**PROMPT**
Retype the material below from its first line through the line containing "center [455, 746].", reproducing each line with no changes.

**DATA TO PROCESS**
— Begin —
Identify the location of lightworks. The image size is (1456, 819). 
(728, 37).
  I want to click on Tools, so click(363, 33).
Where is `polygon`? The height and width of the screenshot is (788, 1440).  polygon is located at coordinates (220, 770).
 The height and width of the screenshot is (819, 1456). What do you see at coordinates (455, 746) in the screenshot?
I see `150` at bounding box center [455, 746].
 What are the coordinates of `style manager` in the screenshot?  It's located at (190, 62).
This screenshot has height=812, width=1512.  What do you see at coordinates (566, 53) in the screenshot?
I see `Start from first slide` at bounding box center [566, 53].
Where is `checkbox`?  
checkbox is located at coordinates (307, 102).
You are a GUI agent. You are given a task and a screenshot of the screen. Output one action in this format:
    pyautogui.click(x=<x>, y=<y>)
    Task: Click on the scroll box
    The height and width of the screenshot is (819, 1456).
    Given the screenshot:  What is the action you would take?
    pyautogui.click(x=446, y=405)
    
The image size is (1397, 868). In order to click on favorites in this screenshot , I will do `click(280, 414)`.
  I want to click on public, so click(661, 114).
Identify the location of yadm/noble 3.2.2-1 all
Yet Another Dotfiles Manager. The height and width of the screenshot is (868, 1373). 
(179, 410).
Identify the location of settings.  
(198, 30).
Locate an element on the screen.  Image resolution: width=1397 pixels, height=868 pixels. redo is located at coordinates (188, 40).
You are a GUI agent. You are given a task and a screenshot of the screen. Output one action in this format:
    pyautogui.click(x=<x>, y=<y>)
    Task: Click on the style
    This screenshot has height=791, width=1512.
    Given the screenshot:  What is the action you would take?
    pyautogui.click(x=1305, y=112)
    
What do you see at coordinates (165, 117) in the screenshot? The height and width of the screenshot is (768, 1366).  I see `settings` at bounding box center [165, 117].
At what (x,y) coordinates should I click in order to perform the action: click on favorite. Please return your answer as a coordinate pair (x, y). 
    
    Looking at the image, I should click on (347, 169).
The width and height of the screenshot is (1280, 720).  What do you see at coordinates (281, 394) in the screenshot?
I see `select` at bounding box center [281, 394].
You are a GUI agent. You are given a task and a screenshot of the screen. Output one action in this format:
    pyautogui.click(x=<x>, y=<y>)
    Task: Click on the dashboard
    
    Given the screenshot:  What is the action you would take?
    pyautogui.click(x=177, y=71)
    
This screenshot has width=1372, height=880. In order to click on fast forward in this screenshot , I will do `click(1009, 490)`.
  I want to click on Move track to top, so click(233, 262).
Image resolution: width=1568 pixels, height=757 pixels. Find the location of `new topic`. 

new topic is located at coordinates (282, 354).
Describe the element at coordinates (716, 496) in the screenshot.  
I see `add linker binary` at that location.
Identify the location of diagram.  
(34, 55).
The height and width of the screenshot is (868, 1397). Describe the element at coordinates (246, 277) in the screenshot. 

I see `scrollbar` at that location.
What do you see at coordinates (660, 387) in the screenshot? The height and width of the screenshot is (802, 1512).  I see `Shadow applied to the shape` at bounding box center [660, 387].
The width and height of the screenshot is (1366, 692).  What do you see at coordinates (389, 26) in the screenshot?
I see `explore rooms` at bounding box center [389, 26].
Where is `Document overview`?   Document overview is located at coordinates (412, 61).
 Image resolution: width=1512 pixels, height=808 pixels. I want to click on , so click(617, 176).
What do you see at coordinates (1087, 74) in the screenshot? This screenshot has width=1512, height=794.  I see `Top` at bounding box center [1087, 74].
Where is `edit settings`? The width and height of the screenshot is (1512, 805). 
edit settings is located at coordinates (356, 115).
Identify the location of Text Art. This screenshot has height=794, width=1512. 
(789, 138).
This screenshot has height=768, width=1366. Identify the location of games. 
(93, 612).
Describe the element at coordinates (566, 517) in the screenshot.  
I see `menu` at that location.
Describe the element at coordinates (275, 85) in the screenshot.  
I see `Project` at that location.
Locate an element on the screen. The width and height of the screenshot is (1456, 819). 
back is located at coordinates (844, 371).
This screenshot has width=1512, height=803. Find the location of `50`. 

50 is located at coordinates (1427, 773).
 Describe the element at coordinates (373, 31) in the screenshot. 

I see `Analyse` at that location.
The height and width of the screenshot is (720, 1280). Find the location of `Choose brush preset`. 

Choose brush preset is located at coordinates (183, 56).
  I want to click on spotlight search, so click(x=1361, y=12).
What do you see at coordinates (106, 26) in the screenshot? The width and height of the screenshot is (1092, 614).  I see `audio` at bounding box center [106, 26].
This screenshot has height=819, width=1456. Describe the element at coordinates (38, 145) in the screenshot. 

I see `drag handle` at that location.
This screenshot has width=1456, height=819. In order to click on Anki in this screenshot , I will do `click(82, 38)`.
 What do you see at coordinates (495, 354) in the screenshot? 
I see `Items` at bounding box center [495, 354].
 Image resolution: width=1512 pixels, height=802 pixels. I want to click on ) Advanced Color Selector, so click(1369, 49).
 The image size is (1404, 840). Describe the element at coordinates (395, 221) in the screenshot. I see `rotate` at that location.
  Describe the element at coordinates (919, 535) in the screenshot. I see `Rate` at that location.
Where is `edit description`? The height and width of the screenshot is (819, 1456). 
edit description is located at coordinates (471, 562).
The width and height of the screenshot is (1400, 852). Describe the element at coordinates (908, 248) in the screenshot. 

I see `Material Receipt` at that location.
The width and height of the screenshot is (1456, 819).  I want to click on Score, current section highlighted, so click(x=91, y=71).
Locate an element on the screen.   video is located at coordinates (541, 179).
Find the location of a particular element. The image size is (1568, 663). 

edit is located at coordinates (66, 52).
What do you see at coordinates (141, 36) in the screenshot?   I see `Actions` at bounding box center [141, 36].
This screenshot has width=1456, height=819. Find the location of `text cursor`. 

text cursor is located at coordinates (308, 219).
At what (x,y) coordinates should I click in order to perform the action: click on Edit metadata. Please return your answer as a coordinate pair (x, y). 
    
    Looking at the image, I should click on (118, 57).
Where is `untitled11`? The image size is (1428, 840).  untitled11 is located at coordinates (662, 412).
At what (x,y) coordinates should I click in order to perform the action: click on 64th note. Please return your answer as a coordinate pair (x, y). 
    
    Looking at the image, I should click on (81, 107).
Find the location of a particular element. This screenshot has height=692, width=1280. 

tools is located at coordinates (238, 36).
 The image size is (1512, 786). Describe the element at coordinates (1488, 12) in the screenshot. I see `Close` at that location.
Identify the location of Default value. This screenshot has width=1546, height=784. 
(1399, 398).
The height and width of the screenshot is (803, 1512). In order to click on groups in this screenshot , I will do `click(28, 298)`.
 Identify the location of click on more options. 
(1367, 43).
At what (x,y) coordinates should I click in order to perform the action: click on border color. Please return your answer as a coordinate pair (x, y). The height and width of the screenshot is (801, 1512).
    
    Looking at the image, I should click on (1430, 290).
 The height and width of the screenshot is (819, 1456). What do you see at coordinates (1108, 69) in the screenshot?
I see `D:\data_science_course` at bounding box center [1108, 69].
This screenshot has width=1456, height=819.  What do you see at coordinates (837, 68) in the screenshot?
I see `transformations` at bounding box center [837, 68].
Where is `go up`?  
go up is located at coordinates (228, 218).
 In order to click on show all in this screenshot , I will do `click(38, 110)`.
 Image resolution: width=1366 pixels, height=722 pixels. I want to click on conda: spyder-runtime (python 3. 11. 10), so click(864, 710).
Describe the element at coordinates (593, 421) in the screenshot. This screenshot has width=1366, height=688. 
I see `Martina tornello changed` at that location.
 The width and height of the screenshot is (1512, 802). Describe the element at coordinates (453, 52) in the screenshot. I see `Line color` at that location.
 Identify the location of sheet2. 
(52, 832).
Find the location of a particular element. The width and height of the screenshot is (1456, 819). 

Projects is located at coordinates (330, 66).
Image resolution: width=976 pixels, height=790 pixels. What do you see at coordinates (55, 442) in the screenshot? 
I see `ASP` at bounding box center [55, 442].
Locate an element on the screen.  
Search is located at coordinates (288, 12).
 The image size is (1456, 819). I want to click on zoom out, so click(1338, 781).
— End —
**IN RESPONSE**
Identify the location of lightworks. The image size is (1456, 819). 
(728, 37).
  I want to click on Tools, so click(363, 33).
Where is `polygon`? The height and width of the screenshot is (788, 1440).  polygon is located at coordinates (220, 770).
 The height and width of the screenshot is (819, 1456). What do you see at coordinates (455, 746) in the screenshot?
I see `150` at bounding box center [455, 746].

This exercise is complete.